Food now, then packing for the lesson, then resting a bit, then to the lesson I go. I’m worried about getting from the lesson, which ends at five in Pointe-Claire, to the caregiver’s, which is in Montreal West. Traffic is going to be awful. If this doesn’t work I’ll need to find another time slot, and finding this one was hard enough what with having the car and no small person to care for only once a week.

Right. Let’s get on that, then.

Gah! Done!

It took way, way, way too long to finish up today. I started working at 7:40 AM and spent most of the morning on the iBook in the living room. Once I moved in here to handle polishing the review things fell apart. I don’t like this not-able-to-work-in-my-office trend. It’s bad. I suspect if I’d stayed in the living room I’d have focused better.

Anyway, it’s four, and I’m exhausted so I’m not even going to contemplate working on Orchestrated. I need to fall over with a book. Nixie has been at me to be elsewhere too, placing herself like a little black statue on my desk between my keyboard tray and the monitor, purring at me; every once in a while she’s reached out a tiny black paw with the claws ever so slightly extended, patting my hands or my sweater sleeves, coaxing me to stroke her.

Mailboy joy today included two of the Scrabble tile pendants I bought last week (super fast shipping!), which are even lovelier in person (I will buy brown velvet ribbon on which to string them when I am racing all over creation tomorrow), and the new issue of Strings. Let’s hope this one is better than the last one. I will read that, and finish Justine Larbalestier’s How to Ditch Your Fairy.

Orchestra tonight. And I have no idea what to do for dinner.

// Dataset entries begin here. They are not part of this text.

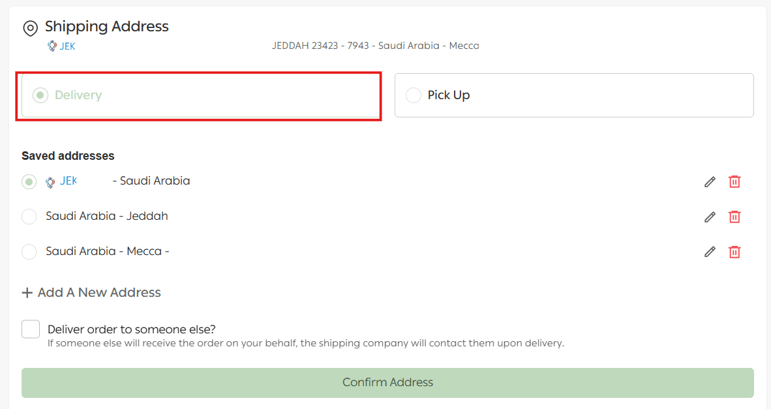This screenshot has width=771, height=409.
Task: Click the JEK link in the header
Action: 67,46
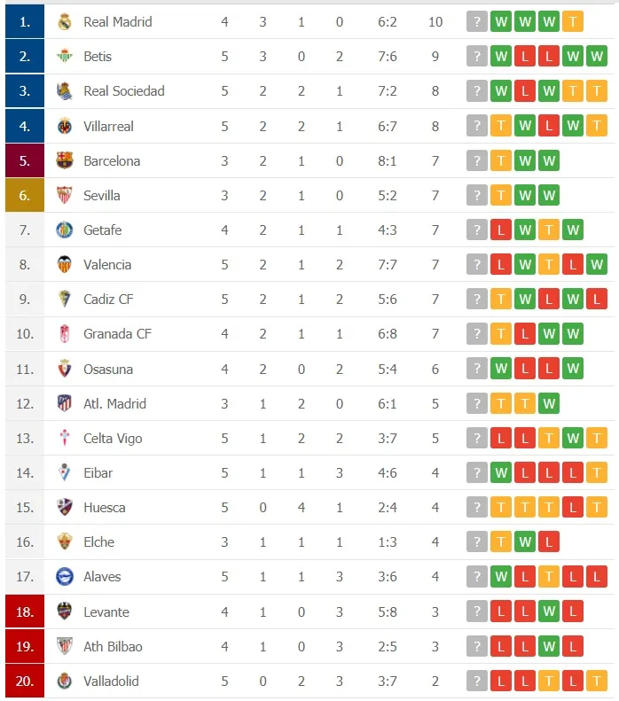The height and width of the screenshot is (701, 619).
Task: Click the Sevilla club crest
Action: click(65, 195)
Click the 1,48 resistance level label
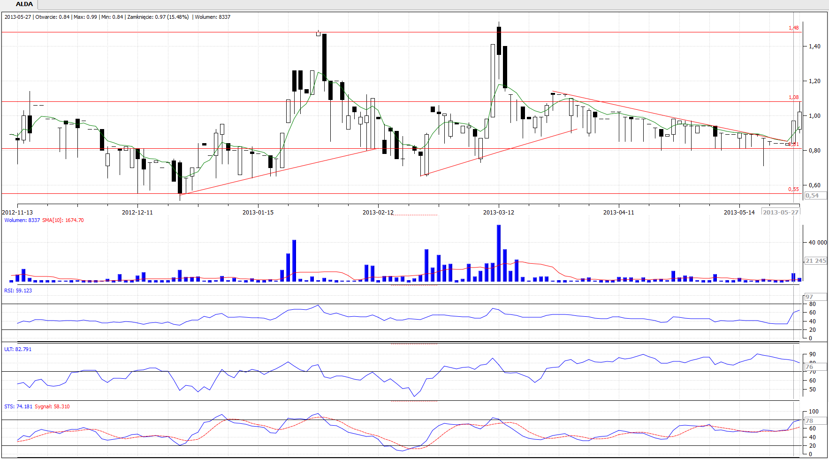This screenshot has width=829, height=459. click(793, 28)
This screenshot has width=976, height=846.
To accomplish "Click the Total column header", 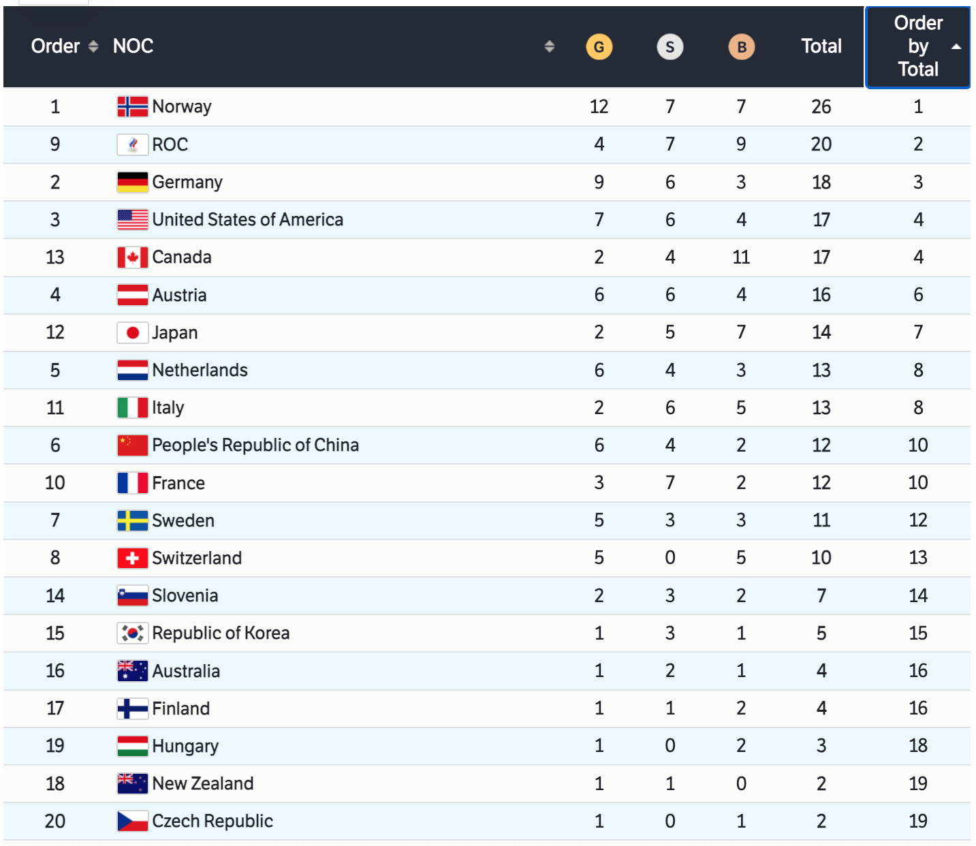I will tap(821, 46).
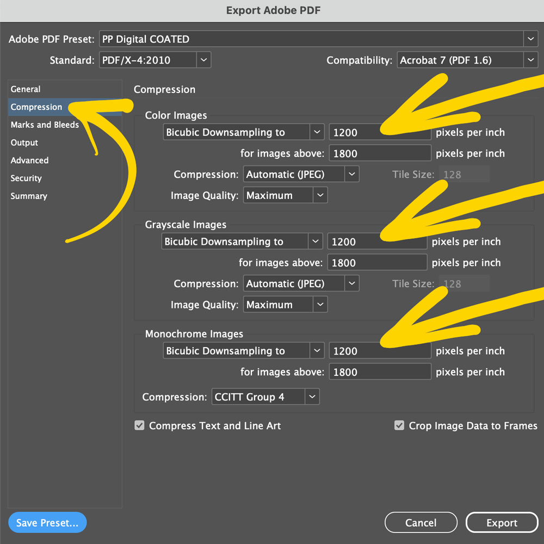The width and height of the screenshot is (544, 544).
Task: Select Marks and Bleeds category
Action: (45, 125)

Parent-Teacher Interview Review

According to his preschool educator, our son is very grounded, confident, and sensitive to what’s going on around him. His language skills are incredibly advanced, and he’s showing excellent problem-solving and pre-math skills. He just needs to focus on slowing down a bit, because his mind is racing ahead and his body can’t keep up, so he’s (a) clumsy and (b) so eager that he forgets to enjoy what he’s currently doing, and quite often forgets to finish.

The other children love him, the younger ones especially. He often ends up with a small crowd of them following along, and he can give them things to do or suggest ways that they can play.

HRH, once everyone was buckled into the car, discreetly made a fist and pumped it once, saying: “My son has minions!